Kirchen: Orte zum Kraft schöpfen

Synode ermutigt Gemeinden zur Öffnung der Kirchen

Von Jürgen Prause (epd)

Leipzig (epd). Die Leipziger Nikolaikirche steht offen. Obwohl im Inneren Baugerüste für die Renovierung aufgestellt sind, halten sich zahlreiche Besucher in der Kirche auf, die durch die Friedensgebete während der friedlichen Revolution in Ostdeutschland im Herbst 1989 berühmt wurde. Eine Senioren-Gruppe lässt sich die klassizistische Architektur des Kirchenraums erläutern. Einige Besucher tragen Gedanken und Wünsche in die ausgelegte Kladde ein, andere verharren still vor dem leuchtenden Kerzenbaum. «Nikolaikirche - offen für alle» - das Motto aus DDR-Zeiten ist weiter gültig.

Kirchen sollen Orte der Besinnung und «Zuflucht für Bedrückte» sein. «Hier kann die Seele durchatmen und Kraft schöpfen für den Alltag», heißt es in einer «Kundgebung», die die in Leipzig tagende Synode der Evangelischen Kirche in Deutschland (EKD) am Sonntag verabschiedete. Dazu müssen die protestantischen Kirchen offen stehen. Das ist allerdings bisher eher selten der Fall. Anders als die Nikolaikirche und die meisten katholischen Gotteshäuser sind evangelische Kirchen für Besucher außerhalb der Gottesdienste meist geschlossen.

Die EKD-Synode will das ändern und Gemeinden dazu ermutigen, ihre Kirchentüren häufiger offen zu halten. Unterstützung findet das protestantische Entscheidungsgremium bei dem Hamburger Theologieprofessor Fulbert Steffensky. Kirchen müssten für die Menschen zugänglich sein, wenn diese sie brauchten, forderte Steffensky vor der Synode. Zulauf haben die Kirchen besonders nach Katastrophen oder Anschlägen. Aber auch in Zeiten persönlichen Glücks oder Unglücks brauchten Menschen die Kirchen, so Steffensky.

Ein Umdenken auf evangelischer Seite fordert Landessuperintendent Eckhard Gorka aus Hildesheim. «Wir sollten die Besucherströme nicht länger als Last empfinden», sagte der Theologe vor der Synode.

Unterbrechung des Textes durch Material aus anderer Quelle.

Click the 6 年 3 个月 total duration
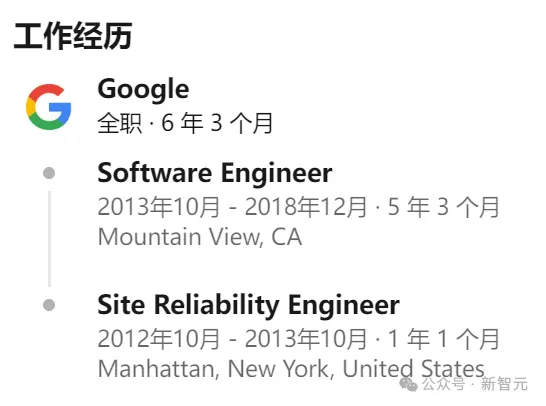 (x=217, y=123)
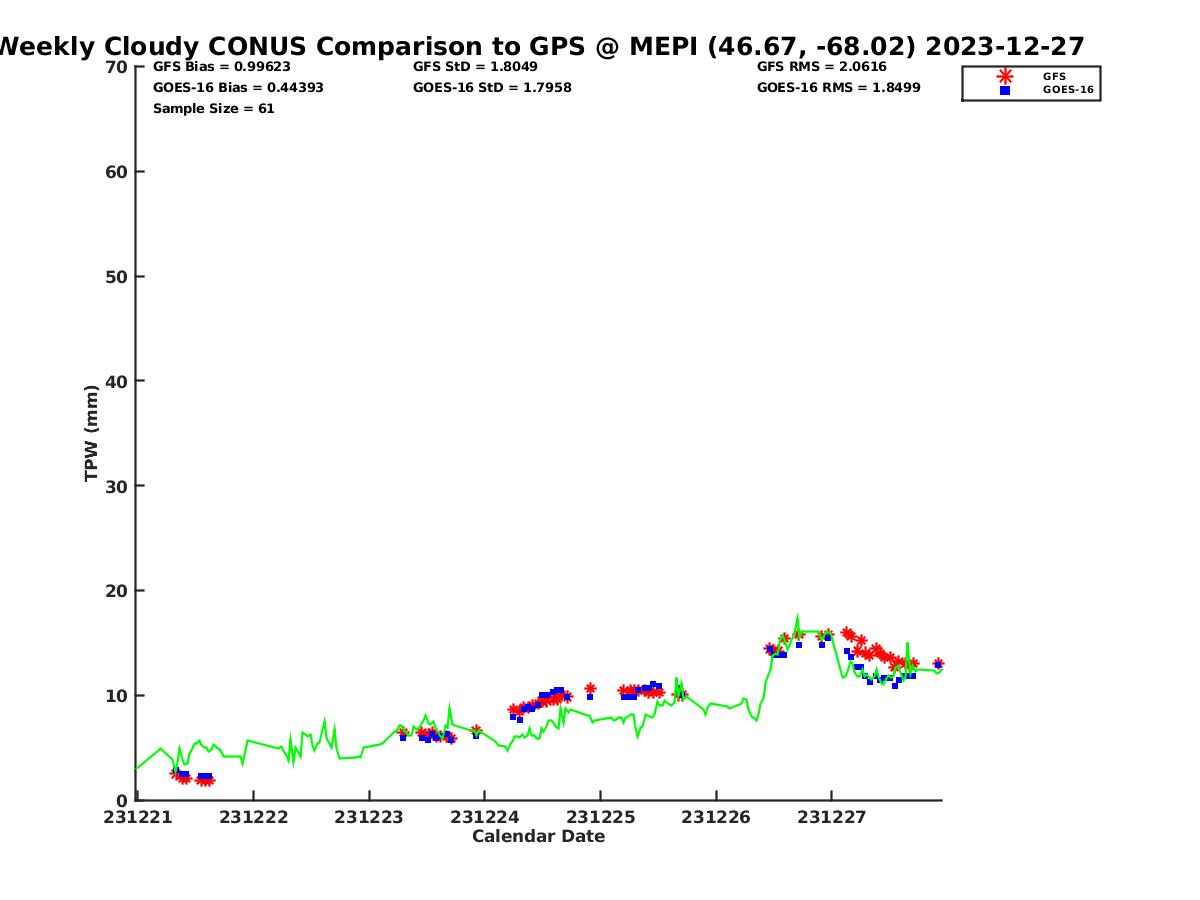Click the blue GOES-16 square in legend
1200x900 pixels.
[1005, 90]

Auch der bayerische Landesbischof Johannes Friedrich plädiert vehement für eine Öffnung der Kirchen. Die Gemeinden seien sich der Notwendigkeit dafür oft gar nicht bewusst. «Da muss die Sensibilität wachsen», so Friedrich. In Bayern stehe bereits mehr als ein Drittel der Kirchen Besuchern offen.

Kirchen sind Orte des Gottesdienstes, aber nicht nur. «Eine Kirche verengt, wenn sie nur Ort des Gottesdienstes ist, und das sonntags von zehn bis elf Uhr», warnte Steffensky. Die Nikolaikirche habe den Nöten der Menschen in der DDR-Spätzeit einen Raum gegeben. Dadurch sei die Kirche «geheiligt» worden. «Die Kirche gehört nicht sich selber, sie gehört den Leiden und den großen Fragen des Gemeinwesens», sagte der Theologe.

Vor allem historische Kirchenbauten in den Innenstädten ziehen viele Besucher an. Die Erhaltung der Sakralgebäude verschlingt viel Geld. Die Kirche müsse deshalb eine Beteiligung der Gesellschaft an den finanziellen Lasten einfordern, sagte der Hildesheimer Synodale Gorka. Einen stärkeren Beitrag der Kommunen hält jedoch die neue Präses der EKD-Synode, Barbara Rinke, für unrealistisch. Als Oberbürgermeisterin von Nordhausen (Thüringen) kennt die SPD-Politikerin die desolate Finanzlage der Städte.

So werden die evangelischen Landeskirchen in den kommenden Jahren wohl nicht umhin kommen, Kirchengebäude ganz aufzugeben. Dazu zwinge neben der zunehmenden Finanzknappheit der Mitgliederschwund der Kirchen, erklärte Gorka unter Hinweis auf die demographische Entwicklung. Die kleiner werdenden Gemeinden seien den finanziellen Belastungen kaum gewachsen. «Wir müssen den Mut haben, uns von Gebäuden zu trennen», so der Hildesheimer Theologe. Ein Verkauf von Kirchenbauten müsse in Betracht gezogen werden.